Changes in the CT appearance of the lesion are seen immediately during treatment (Figure 1). Most commonly, there is surrounding ground-glass parenchymal opacity. ^12,20 Wrinkling of the edges, vaporization, and multiple surrounding concentric rings ("cockade phenomenon") have been described by Gadaleta and colleagues. ²⁴ They also found that the tumor diameter did not change during treatment. At 1-month follow-up, the lesion may appear as an area of consolidation or nodularity. At this time, the mean lesion diameter will generally be larger than the preablation size. The increase in size should not be mistaken for tumor recurrence. There may also be cavitation and the appearance of "bubbly lucencies." ^{18- 20} Lung tumors that are successfully treated with RFA also show decreased contrast enhancement (Figure 2). Suh and colleagues ²⁵ found marked decreases in contrast enhancement at 1 and 2 months postablation as compared with preablation enhancement levels using nodule CT densitometry. Positron emission tomography (PET) has also been shown to be useful in the follow-up evaluation of patients treated with lung RFA. Complete resolution of increased fluorode-oxyglucose (FDG) uptake on postablation PET has been shown by Akeboshi and colleagues ¹⁷ and has also occurred at the authors' institution (Figure 3). Residual or recurrent tumors will appear as an area of increased FDG uptake, usually at the periphery of the treated lesion.

Future directions

Ongoing research on RFA will likely further establish its place in the treatment of pulmonary malignancy. The surrounding lung parenchyma creates an ablation environment that is unique compared with its application in other denser tissues.

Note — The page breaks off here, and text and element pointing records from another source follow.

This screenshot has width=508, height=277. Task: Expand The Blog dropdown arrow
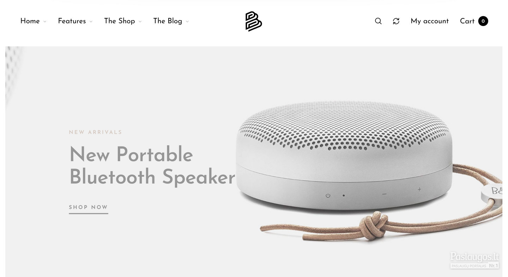pyautogui.click(x=187, y=21)
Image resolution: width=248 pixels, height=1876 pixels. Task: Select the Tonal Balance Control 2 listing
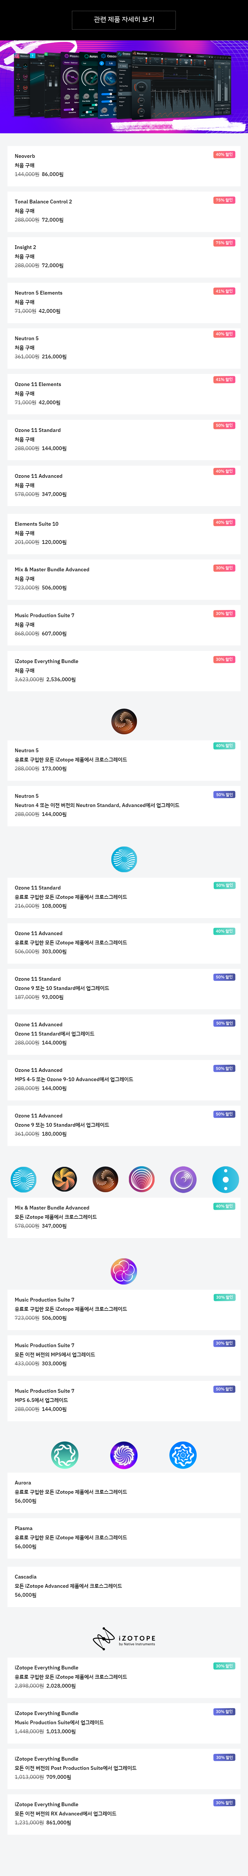tap(124, 211)
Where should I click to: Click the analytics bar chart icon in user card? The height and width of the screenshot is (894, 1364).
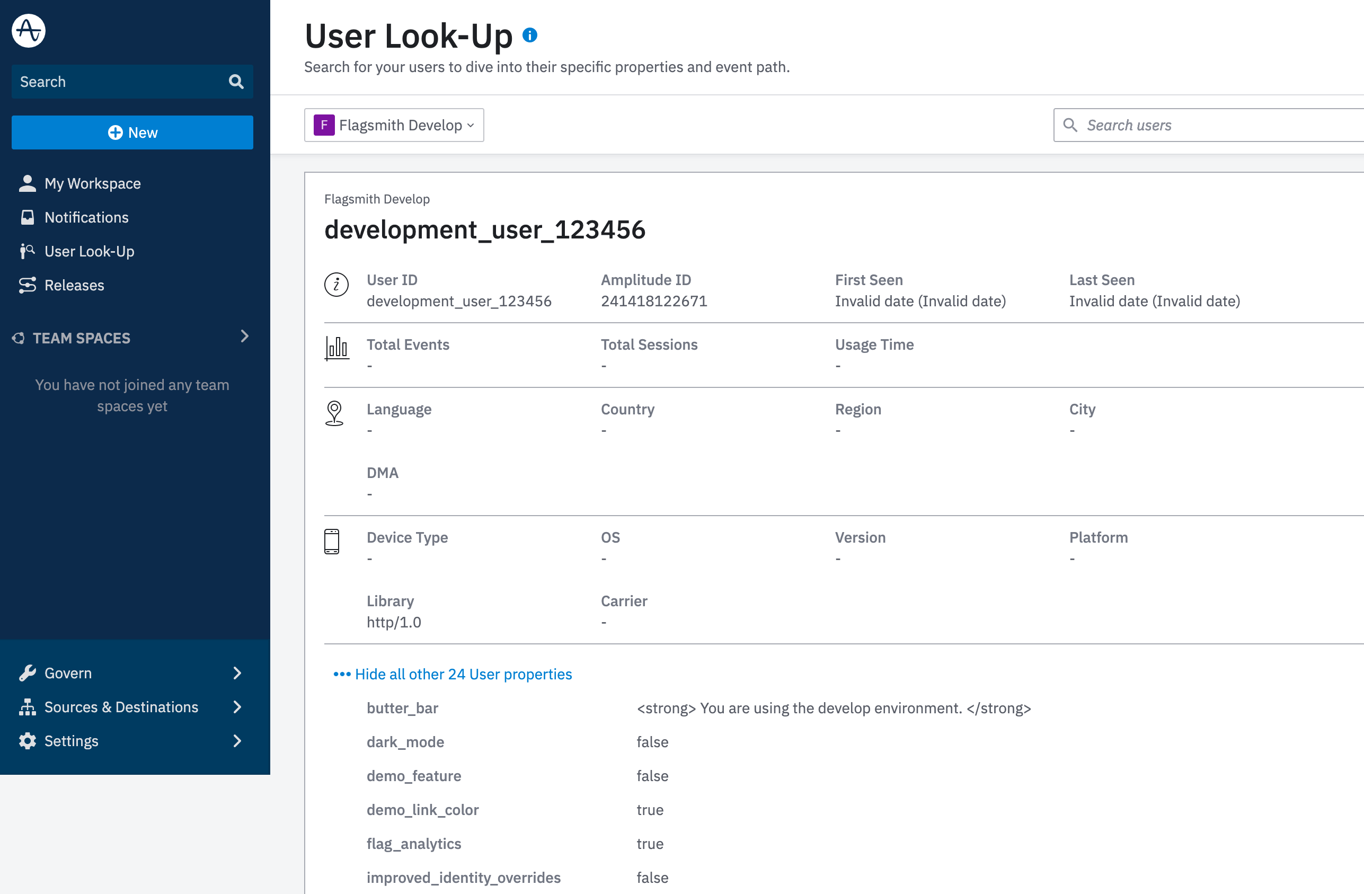pos(335,348)
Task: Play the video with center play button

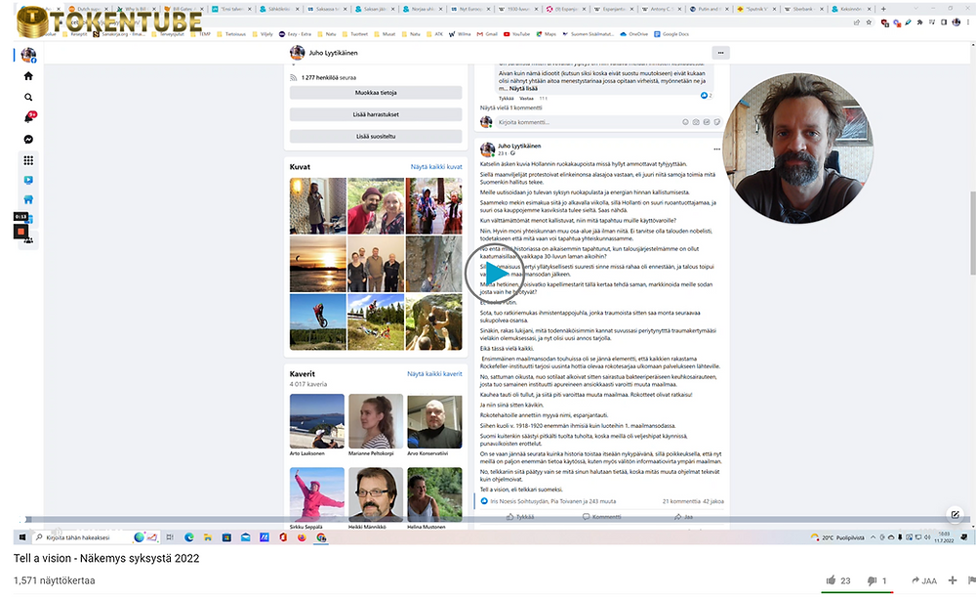Action: (x=487, y=275)
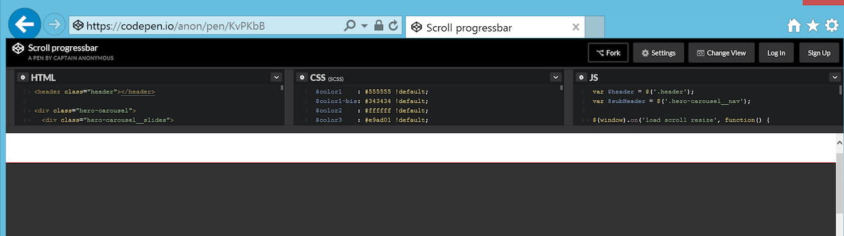Image resolution: width=844 pixels, height=236 pixels.
Task: Click the address bar search magnifier icon
Action: pyautogui.click(x=350, y=26)
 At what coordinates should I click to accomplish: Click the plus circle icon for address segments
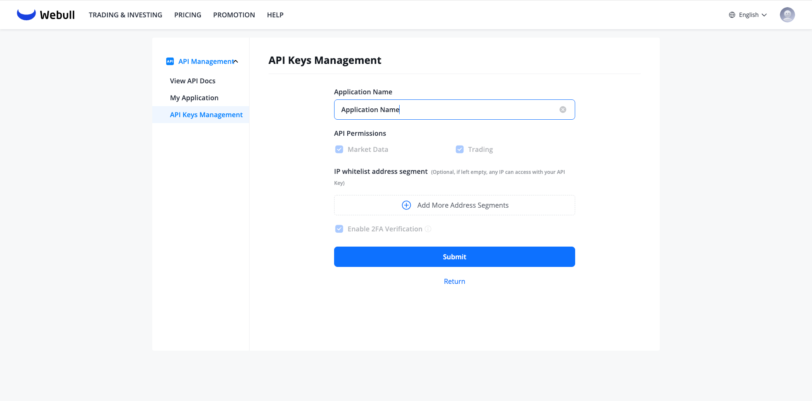coord(406,205)
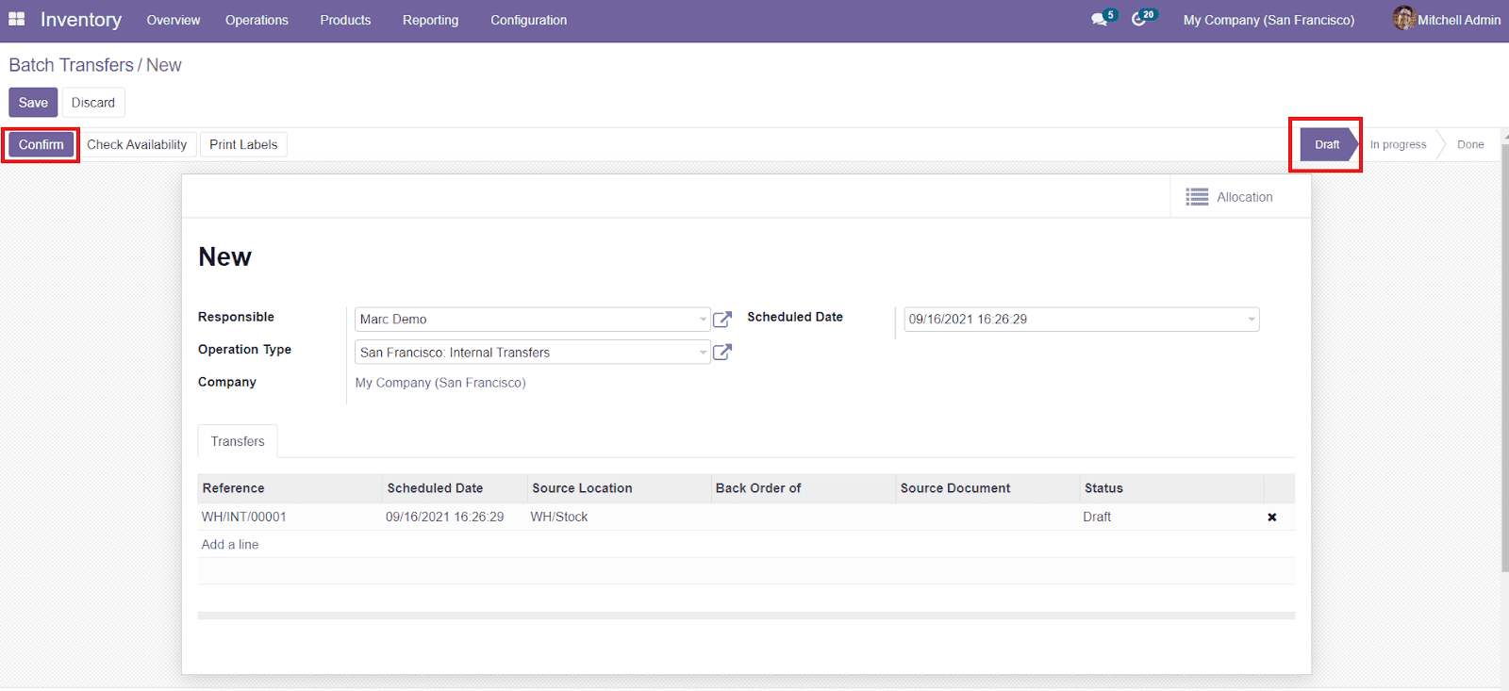Click Mitchell Admin user avatar
The width and height of the screenshot is (1509, 691).
1404,19
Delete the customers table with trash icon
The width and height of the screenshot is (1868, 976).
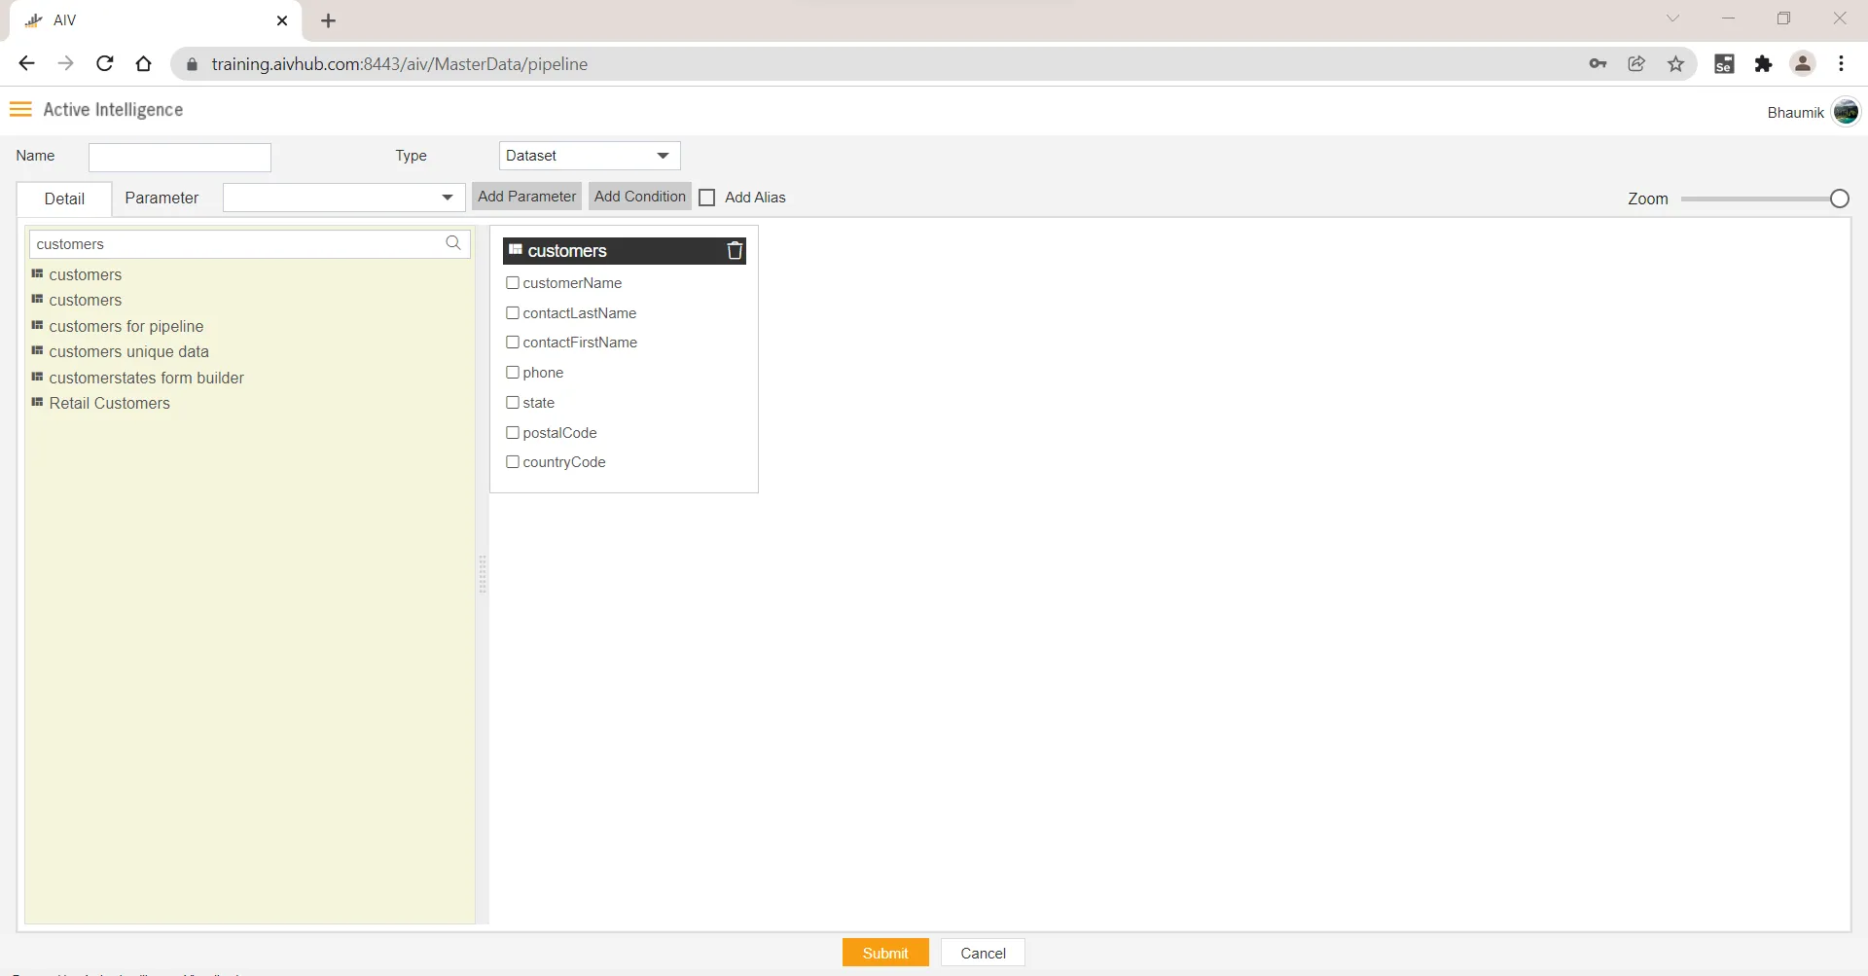pyautogui.click(x=735, y=251)
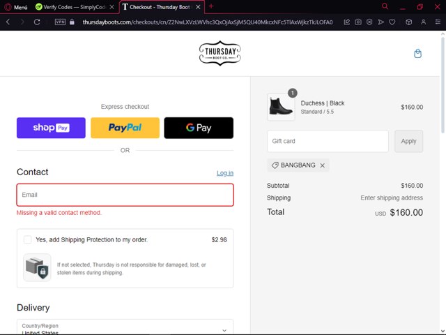446x335 pixels.
Task: Click the browser reload icon
Action: (37, 22)
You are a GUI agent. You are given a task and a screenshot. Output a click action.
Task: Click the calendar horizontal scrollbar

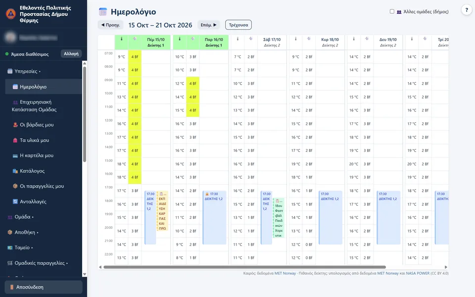tap(244, 267)
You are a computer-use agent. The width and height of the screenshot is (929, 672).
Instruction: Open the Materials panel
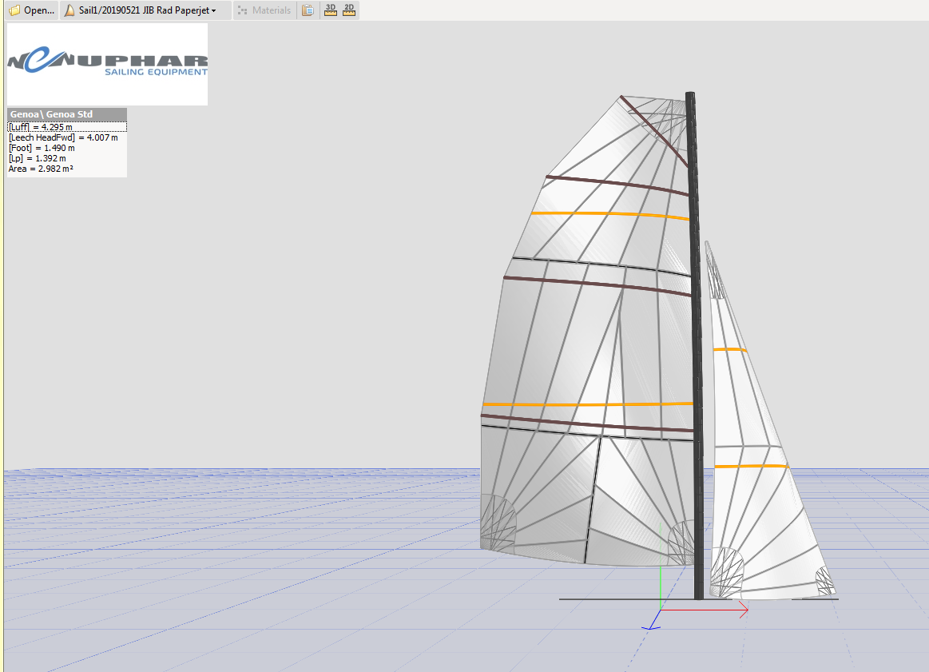(264, 10)
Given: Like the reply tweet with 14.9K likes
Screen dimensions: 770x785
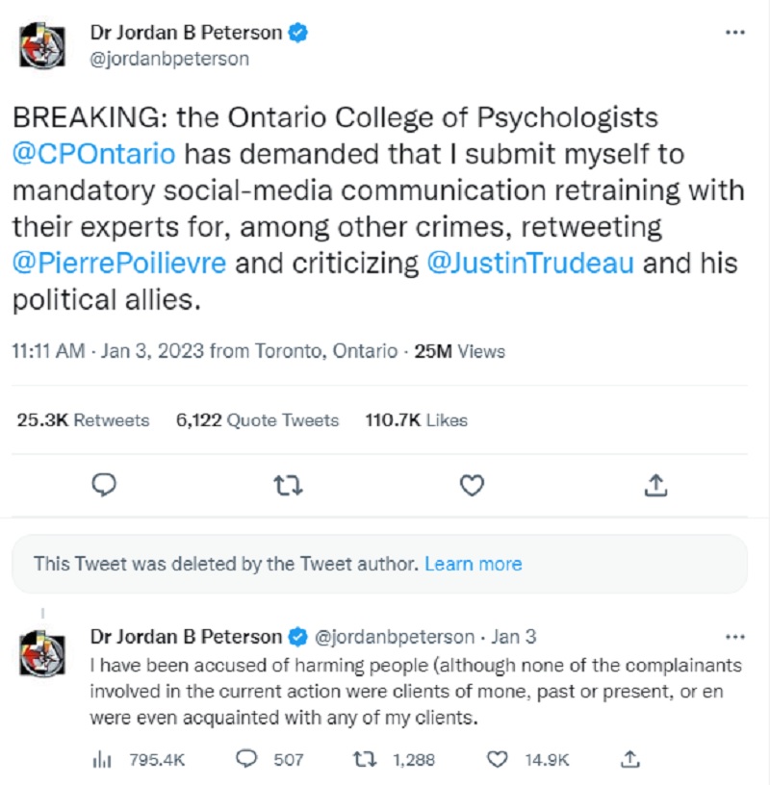Looking at the screenshot, I should pos(497,759).
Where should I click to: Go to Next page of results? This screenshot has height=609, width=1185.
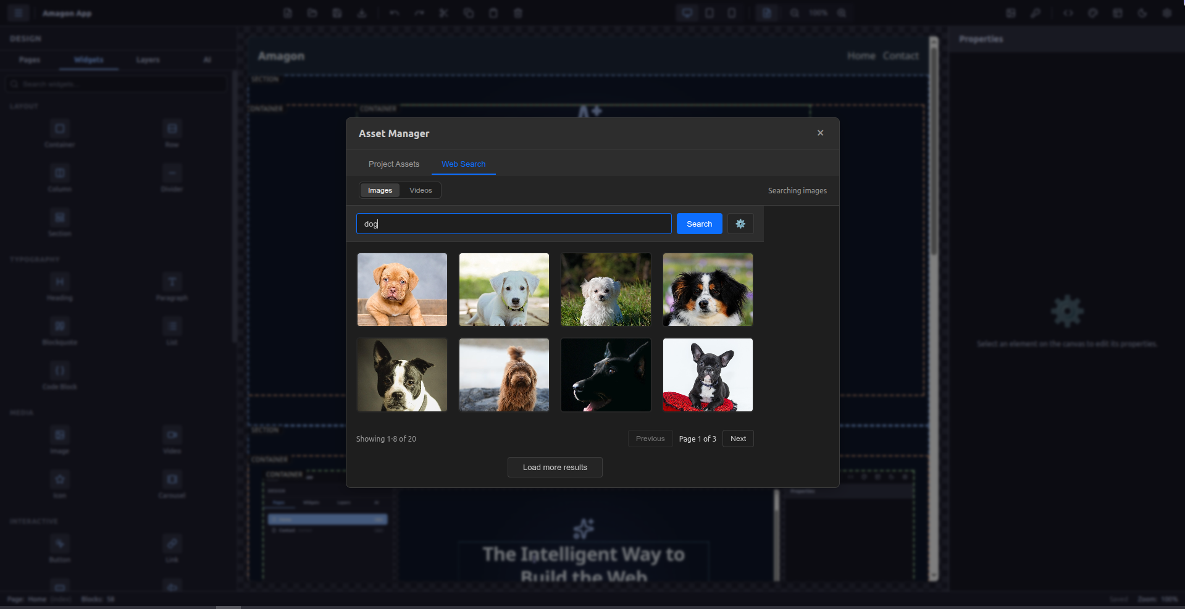(737, 439)
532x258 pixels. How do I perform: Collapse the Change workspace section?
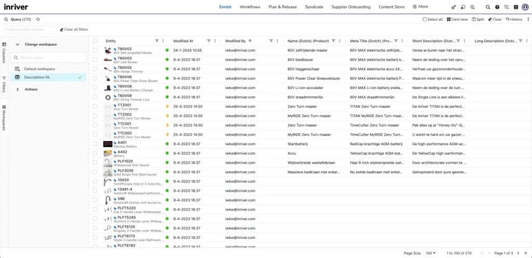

A recent study in a canine tumor model demonstrated that characteristics of the tissue surrounding the tumor, such as vascularity and conductivity, affect ablation outcomes. ²⁶ Tailored protocols depending on the tumor site may be developed in the future to improve outcomes. Liu and colleagues ²⁷ have recently applied a computer model experimentally to RFA and have found that optimal generator settings will be different for different tissues to produce consistent volumes of coagulation. In the future, clinicians may be able to predict the radiofrequency parameter settings for optimal ablation of a given tumor. There may also be changes in the way that we perform RFA, especially in the lung. A study in the porcine lung showed significantly increased thermally ablated lesion volume when ventilation to the treated lung was blocked via bronchial balloon occlusion. Active ventilation during RFA is suggested, as that is a significant cause of in vivo heat loss. ²⁸ Percutaneous lung RFA guided by magnetic resonance imaging may also be feasible. A rabbit model demonstrated a high correlation between the actual thermal ablation diameter seen on gross pathology and that predicted by T1-weighted spoiled gradient-echo fast low-angle shot images. ²⁹

Combination therapies are another treatment possibility in lung RFA. Specifically, the addition of radiation therapy either internally (brachytherapy) ³⁰ or externally may augment the treatment effects of RFA alone ³¹ (Figure 4). This powerful synergy has also been demonstrated in an animal tumor model by Ahmed and colleagues. ³² Finally, studies recently concluded at the authors' institution indicate that RFA can produce meaningful improvements in symptoms and survival when used in palliation for chest wall invasion as compared with alternatives. ³³

Conclusion

Lung cancer continues to have a high mortality rate, and the majority of patients diagnosed with primary lung cancer will not be surgical candidates. Radio-frequency ablation has been shown to be a safe and well-tolerated procedure. The unique conductive properties of lung tissue allow a high level of heat deposition into the tumor, and the RFA technique is, therefore, particularly well suited to application in the thorax. With continued experience and research, RFA can be expected to play a complementary role and potentially a primary role in the treatment of lung cancer.